This is OK, but we only see one record at a time and using this format with lots of records might be unwieldy. Instead,
we can print out a more concise list of all the records using our handy helper function defined above.

#### Developer's Note: Currently, I'm working on a pretty print function to iterate over a set of records and print them out as an ASCII table, but this is not complete.  The 'tabulate' package looks pretty promising.

In [12]:
print_records(specimen_records)

[1] Family: Adoxaceae, Genus: Viburnum, Collector(s): Edward G. Voss
[2] Family: Adoxaceae, Genus: Viburnum, Collector(s): Edward G. Voss
[3] Family: Sapindaceae, Genus: Acer, Collector(s): Edward G. Voss
[4] Family: Sapindaceae, Genus: Acer, Collector(s): Edward G. Voss
[5] Family: Amaranthaceae, Genus: Chenopodium, Collector(s): Edward G. Voss


#### Limiting the Number of Results

By default, the specimen search only returns a maximum of 25 results unless otherwise specified.  The idea being that
the database is huge, and a lazy query might unintentially return tens of thousands of results, thus needlessly taxing
the server(s).

We can change the maximum number of results by modifying the **n_results** parameter to anything in the range [0,N]
where N can be any positive integer value.
__Note: 0 is a special number in that it tells the search function to return **all** records.__

Here are a few examples varying the number of results using the same search.

In [15]:
specimen_records = miflora_db.search_specimens(n_results=25, collection_year='1952')
print_record_count(specimen_records)

Number of records: 25


In [None]:
specimen_records = miflora_db.search_specimens(n_results=200, collection_year='1952')
print_record_count(specimen_records)

In [None]:
specimen_records = miflora_db.search_specimens(n_results=0, collection_year='1952')
print_record_count(specimen_records)

#### Paginating the Results
That last search probably has more records than we want at once.  In addition, we do not want to needlessly tax the
server when we most likely want to see chunks of records.  This is important when displaying results on a webpage.

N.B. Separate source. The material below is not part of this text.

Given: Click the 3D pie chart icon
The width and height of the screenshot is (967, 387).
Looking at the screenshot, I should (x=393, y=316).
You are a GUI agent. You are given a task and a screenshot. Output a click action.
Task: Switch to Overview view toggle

Pagination the act of chunking up the results, and is easy to do by using both the **n_results** and **offset**
parameters.

Let's paginate that search by retrieving the first 10 records in 2 separate chunks (for display purposes).

In [None]:
chunk1 = miflora_db.search_specimens(collection_year='1952', n_results=10, offset=0)
chunk2 = miflora_db.search_specimens(collection_year='1952', n_results=10, offset=10)

In [None]:
print_records(chunk1)

In [None]:
print_records(chunk2)

#### Counting Records
Sometimes you want to know how many results a particular query will give without making the search itself.

In [None]:
n_records = miflora_db.specimen_search_count(collection_year='1952', n_results=0)
print('Number of records: {0}'.format(n_records))

#### Viewing the Raw SQL

All searching and counting functions rely on a underlying method that generates the SQL that is executed.  This lets you
either inspect the SQL before running a query or allowing you to manipulate the SQL prior to running a search.

In [None]:
query = miflora_db.make_specimen_search(collection_year='1952', n_results=2)

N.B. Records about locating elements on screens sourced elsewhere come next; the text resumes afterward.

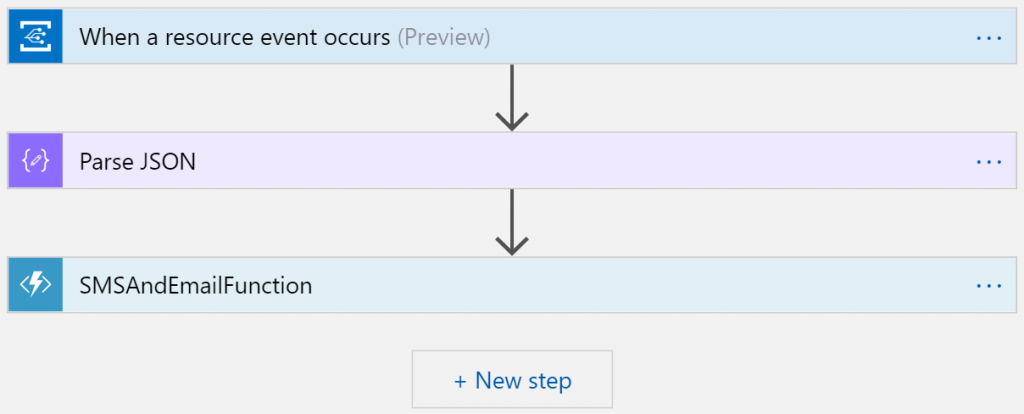Click the Parse JSON curly-brace icon

pos(35,161)
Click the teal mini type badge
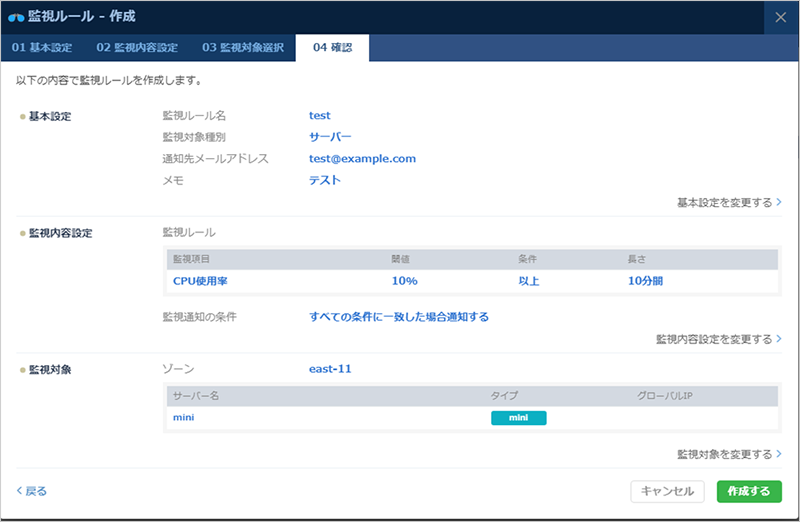Image resolution: width=800 pixels, height=522 pixels. point(518,418)
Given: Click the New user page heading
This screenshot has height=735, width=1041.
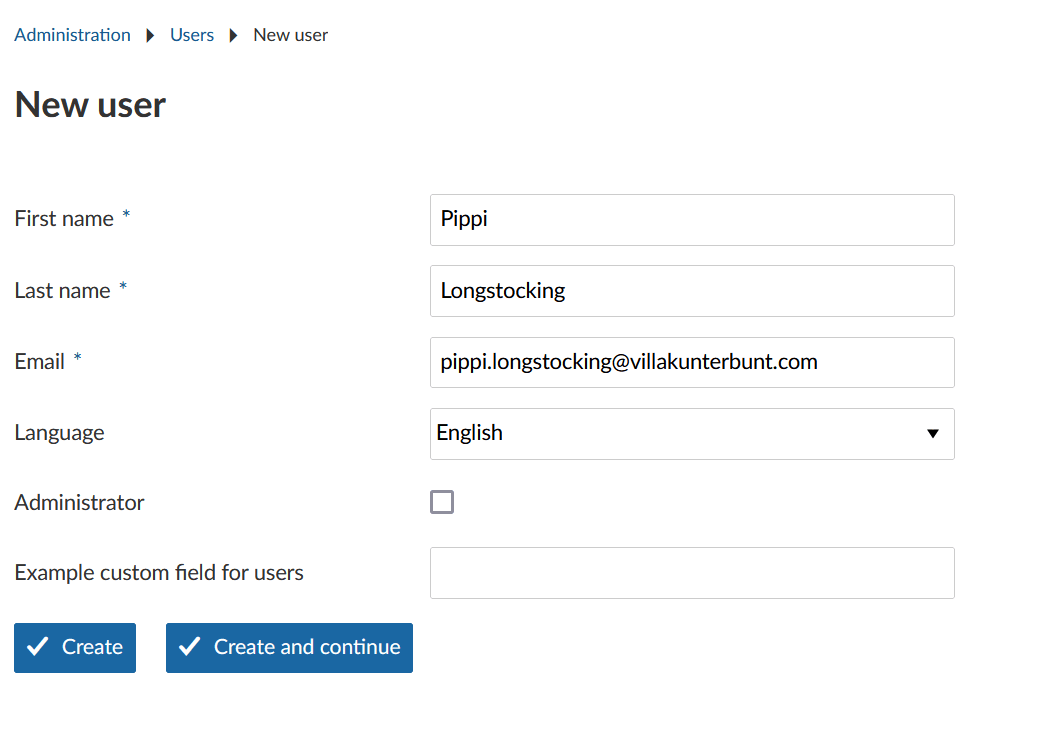Looking at the screenshot, I should [x=89, y=104].
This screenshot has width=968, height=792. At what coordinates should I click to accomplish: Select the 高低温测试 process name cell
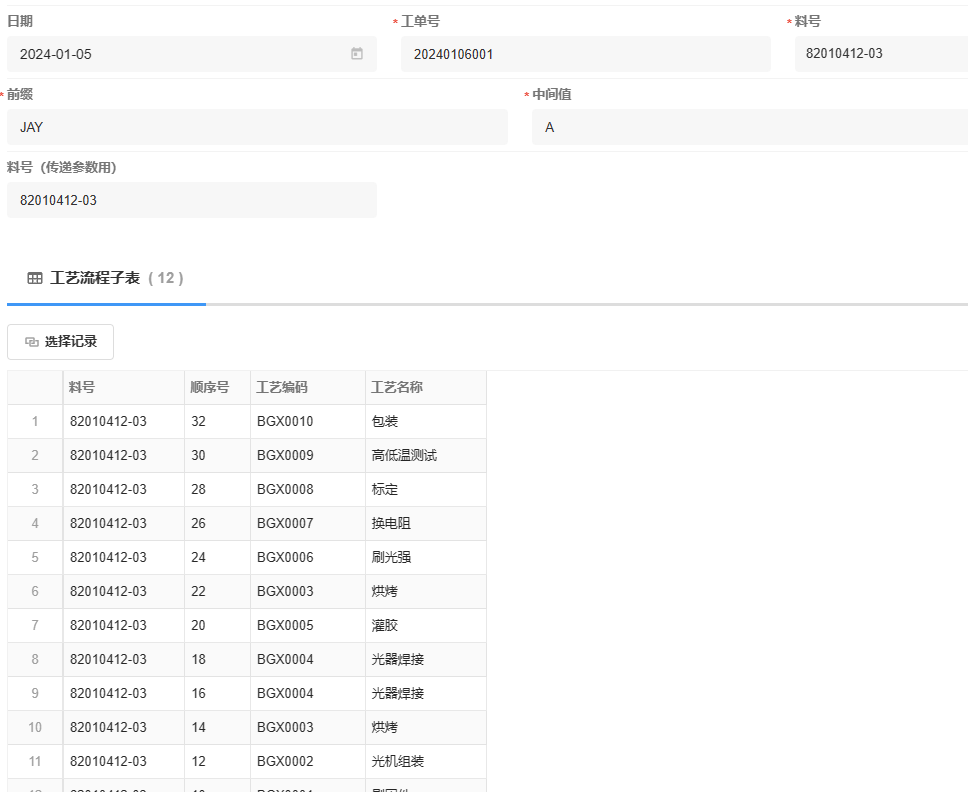click(x=425, y=456)
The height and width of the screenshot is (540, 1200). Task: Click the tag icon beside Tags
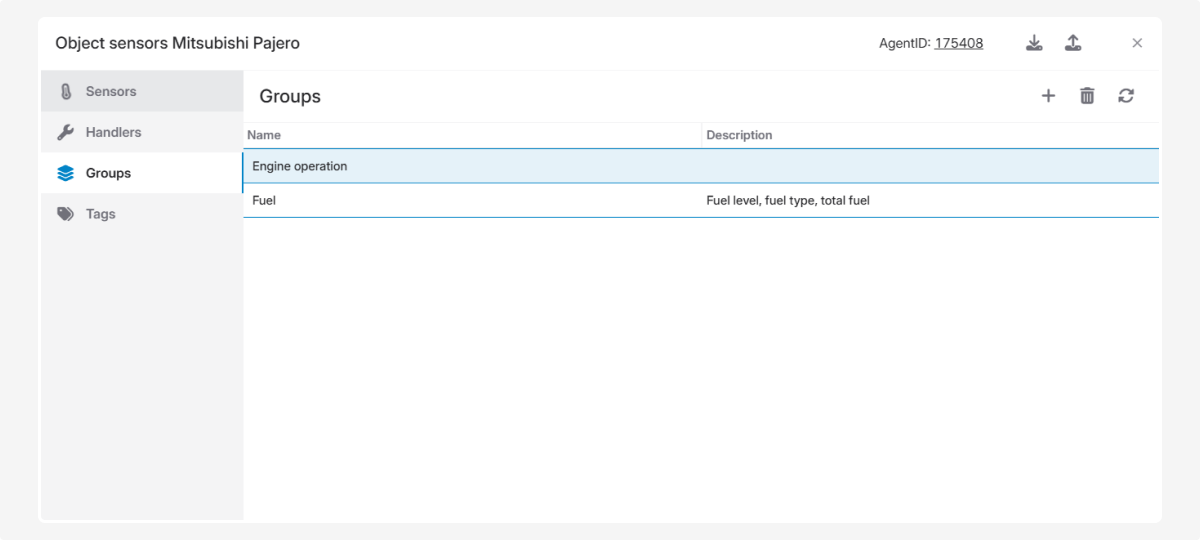(66, 214)
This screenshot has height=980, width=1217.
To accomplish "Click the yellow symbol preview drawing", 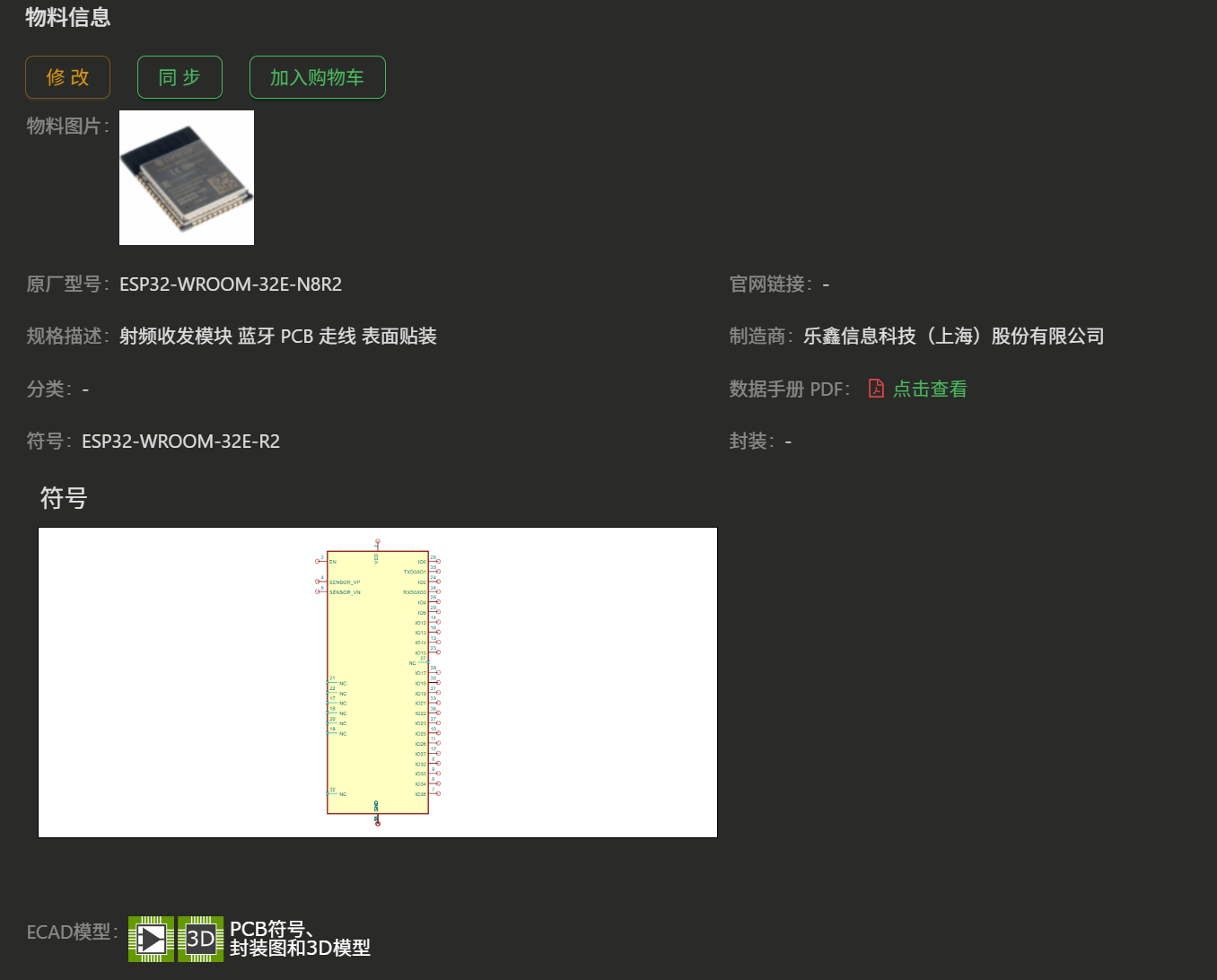I will tap(377, 680).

The resultant query value is actually a [SQLAlchemy Query](https://docs.sqlalchemy.org/en/13/orm/query.html) object, so
you can run any of the functions provided by the API in the event you want total control of the object.

Printing the query directly will give the the raw SQL, but it's a bit ugly.

In [None]:
print(query)

Buy using the [sqlparse](https://pypi.org/project/sqlparse/) package we can make it much easier to read.  See the method
definition section above for how the package is being used here.

In [None]:
pretty_sql_print(query)